Records contained in a dataset
*** Block opens ***
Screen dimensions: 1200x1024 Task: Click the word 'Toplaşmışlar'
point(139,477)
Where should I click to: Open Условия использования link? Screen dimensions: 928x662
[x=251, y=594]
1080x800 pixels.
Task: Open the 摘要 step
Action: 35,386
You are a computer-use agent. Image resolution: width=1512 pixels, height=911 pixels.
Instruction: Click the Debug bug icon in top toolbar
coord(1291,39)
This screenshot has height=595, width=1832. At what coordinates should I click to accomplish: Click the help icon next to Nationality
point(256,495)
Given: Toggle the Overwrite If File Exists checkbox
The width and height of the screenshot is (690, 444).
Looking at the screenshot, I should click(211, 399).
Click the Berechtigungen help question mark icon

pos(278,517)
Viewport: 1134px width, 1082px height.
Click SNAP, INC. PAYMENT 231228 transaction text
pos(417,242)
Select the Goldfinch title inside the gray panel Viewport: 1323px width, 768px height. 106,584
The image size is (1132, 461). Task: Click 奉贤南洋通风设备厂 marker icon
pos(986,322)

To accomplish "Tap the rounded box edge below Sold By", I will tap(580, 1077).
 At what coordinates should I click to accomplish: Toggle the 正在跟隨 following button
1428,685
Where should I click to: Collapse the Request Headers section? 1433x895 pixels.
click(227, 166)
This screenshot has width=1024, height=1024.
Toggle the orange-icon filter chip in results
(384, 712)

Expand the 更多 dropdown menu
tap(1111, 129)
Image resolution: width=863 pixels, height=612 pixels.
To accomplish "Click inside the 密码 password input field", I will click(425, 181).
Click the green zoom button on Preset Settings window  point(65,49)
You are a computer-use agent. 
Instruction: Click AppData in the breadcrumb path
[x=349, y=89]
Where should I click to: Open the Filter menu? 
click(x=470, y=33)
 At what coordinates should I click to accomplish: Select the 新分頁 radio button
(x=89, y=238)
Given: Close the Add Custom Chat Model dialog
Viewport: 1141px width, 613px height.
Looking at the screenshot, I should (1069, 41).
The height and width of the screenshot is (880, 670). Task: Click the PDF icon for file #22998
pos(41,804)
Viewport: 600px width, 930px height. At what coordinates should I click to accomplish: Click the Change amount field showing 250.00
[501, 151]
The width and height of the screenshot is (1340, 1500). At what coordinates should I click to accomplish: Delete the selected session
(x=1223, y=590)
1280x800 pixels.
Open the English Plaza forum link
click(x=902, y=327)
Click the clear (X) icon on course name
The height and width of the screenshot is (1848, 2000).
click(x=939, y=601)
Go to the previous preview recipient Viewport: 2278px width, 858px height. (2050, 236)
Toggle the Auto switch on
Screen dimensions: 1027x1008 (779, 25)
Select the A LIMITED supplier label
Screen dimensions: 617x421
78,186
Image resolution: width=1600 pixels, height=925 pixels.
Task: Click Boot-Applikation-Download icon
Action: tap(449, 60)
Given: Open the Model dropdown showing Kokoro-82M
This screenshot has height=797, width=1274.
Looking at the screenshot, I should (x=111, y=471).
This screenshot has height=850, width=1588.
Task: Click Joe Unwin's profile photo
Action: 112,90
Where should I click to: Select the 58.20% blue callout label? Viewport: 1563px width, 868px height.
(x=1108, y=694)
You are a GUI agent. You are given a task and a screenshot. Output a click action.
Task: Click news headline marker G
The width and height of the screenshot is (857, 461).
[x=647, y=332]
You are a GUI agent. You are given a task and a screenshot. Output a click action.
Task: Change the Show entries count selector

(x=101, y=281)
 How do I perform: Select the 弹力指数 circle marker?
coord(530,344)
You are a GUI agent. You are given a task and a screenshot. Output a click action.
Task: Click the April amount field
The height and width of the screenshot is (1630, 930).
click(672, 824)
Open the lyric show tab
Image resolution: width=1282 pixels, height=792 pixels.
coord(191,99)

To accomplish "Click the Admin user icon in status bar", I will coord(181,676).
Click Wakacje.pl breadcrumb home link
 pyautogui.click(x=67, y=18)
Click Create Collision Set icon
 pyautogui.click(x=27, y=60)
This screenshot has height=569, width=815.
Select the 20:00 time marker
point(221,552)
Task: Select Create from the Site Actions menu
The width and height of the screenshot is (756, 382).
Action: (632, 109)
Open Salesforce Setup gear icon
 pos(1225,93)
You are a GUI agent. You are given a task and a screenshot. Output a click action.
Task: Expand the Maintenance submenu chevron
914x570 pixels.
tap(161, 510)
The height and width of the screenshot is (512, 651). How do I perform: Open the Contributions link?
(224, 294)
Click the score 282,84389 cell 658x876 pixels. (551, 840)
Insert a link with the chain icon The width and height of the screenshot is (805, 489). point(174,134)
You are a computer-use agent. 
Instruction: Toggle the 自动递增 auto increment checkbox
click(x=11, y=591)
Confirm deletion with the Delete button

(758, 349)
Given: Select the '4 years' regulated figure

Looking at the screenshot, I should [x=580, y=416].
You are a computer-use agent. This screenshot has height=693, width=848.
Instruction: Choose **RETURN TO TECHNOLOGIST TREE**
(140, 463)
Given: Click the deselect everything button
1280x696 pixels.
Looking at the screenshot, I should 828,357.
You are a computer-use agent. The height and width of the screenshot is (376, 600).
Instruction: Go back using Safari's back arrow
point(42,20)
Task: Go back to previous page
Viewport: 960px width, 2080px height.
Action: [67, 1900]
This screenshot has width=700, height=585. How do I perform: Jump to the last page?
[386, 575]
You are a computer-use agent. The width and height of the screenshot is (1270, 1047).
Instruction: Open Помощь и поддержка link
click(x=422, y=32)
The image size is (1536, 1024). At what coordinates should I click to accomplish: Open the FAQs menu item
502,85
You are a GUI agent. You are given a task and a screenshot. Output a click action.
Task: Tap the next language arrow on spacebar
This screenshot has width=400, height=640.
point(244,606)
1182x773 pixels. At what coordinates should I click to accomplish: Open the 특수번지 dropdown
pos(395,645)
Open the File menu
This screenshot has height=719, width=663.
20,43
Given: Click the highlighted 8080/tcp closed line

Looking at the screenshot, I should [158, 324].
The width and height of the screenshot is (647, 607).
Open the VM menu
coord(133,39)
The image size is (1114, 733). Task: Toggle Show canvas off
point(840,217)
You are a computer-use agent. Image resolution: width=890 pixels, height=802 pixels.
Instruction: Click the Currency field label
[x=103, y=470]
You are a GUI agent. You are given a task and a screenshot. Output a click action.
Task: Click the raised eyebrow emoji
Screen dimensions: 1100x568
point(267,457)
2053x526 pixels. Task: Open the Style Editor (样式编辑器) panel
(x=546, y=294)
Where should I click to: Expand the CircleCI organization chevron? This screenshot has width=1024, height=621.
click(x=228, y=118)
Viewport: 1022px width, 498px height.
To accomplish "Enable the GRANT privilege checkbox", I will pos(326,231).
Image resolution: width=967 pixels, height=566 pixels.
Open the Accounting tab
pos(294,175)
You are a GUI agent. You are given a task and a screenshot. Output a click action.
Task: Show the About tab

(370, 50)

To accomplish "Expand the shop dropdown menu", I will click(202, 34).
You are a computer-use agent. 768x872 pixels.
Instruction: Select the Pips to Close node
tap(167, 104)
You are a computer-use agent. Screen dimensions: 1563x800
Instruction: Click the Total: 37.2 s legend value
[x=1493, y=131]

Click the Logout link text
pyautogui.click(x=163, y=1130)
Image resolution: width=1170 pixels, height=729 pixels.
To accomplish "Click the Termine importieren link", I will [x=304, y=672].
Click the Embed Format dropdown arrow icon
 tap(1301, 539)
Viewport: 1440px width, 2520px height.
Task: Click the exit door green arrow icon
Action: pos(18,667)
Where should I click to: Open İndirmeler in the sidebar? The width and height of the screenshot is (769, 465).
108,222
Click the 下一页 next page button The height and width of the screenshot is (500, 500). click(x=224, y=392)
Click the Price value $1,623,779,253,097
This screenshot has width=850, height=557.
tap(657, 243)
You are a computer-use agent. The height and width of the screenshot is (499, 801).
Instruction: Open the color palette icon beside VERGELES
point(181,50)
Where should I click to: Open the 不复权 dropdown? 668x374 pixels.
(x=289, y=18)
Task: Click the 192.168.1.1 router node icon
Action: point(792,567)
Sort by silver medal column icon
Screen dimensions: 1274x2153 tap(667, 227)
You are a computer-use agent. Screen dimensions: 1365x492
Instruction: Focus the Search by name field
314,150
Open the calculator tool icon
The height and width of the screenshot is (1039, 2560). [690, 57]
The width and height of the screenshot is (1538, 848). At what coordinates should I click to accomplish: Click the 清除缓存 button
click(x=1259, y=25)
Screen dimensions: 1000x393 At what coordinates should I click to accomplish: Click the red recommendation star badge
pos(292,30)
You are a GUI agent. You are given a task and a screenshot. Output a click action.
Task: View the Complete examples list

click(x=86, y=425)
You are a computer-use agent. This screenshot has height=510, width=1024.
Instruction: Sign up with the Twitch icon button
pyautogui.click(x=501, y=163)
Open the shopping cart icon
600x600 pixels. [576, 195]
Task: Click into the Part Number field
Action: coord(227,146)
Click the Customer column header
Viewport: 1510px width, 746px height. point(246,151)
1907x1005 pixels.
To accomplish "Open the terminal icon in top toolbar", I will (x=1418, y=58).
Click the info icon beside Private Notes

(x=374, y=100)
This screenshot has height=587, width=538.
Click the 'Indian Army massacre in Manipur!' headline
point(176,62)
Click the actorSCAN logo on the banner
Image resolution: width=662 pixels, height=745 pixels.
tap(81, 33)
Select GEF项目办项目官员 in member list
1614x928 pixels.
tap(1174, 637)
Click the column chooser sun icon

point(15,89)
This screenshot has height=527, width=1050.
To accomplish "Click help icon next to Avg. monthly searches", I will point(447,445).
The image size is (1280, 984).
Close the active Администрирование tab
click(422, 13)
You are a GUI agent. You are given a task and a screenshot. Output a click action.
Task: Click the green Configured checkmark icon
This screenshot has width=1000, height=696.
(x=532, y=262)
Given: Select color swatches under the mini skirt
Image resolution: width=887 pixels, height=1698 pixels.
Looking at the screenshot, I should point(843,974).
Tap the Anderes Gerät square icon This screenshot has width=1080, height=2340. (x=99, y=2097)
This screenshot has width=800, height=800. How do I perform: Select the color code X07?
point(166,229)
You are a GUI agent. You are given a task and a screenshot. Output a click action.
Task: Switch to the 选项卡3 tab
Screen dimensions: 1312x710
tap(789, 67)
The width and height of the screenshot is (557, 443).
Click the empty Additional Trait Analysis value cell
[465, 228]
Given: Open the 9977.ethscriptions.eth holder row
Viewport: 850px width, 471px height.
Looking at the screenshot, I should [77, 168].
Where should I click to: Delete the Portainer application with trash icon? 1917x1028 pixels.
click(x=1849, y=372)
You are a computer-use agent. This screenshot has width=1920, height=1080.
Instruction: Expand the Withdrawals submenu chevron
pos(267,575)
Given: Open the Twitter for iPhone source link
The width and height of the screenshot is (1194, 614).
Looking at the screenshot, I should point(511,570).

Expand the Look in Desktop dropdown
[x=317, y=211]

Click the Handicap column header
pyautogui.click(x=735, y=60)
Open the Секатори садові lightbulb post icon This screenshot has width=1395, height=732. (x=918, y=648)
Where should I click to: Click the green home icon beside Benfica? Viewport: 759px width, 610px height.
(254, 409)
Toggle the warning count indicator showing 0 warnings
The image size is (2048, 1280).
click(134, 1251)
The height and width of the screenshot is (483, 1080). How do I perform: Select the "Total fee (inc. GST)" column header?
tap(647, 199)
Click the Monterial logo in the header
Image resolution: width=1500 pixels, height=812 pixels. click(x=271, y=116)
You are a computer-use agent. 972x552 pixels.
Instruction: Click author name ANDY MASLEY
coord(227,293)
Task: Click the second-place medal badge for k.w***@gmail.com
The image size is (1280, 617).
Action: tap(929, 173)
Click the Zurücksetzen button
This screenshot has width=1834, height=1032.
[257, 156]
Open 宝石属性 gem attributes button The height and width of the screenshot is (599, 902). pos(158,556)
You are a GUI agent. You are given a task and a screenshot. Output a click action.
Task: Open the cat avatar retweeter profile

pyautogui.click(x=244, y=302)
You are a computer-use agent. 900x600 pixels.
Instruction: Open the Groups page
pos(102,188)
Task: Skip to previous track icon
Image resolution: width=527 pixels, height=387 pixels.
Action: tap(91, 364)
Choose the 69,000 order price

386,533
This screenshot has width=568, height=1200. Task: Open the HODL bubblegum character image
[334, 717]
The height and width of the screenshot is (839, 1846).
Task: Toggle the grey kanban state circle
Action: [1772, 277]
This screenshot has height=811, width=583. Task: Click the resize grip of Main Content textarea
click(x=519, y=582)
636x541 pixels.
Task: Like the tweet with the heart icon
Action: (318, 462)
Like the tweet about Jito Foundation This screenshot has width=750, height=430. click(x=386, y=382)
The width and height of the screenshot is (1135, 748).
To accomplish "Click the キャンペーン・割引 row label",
*** Block closes ***
About this exercise :: From the data above, copy each line where the string "inside" appears.

Your response ::
Select the Goldfinch title inside the gray panel Viewport: 1323px width, 768px height. 106,584
To accomplish "Click inside the 密码 password input field", I will click(425, 181).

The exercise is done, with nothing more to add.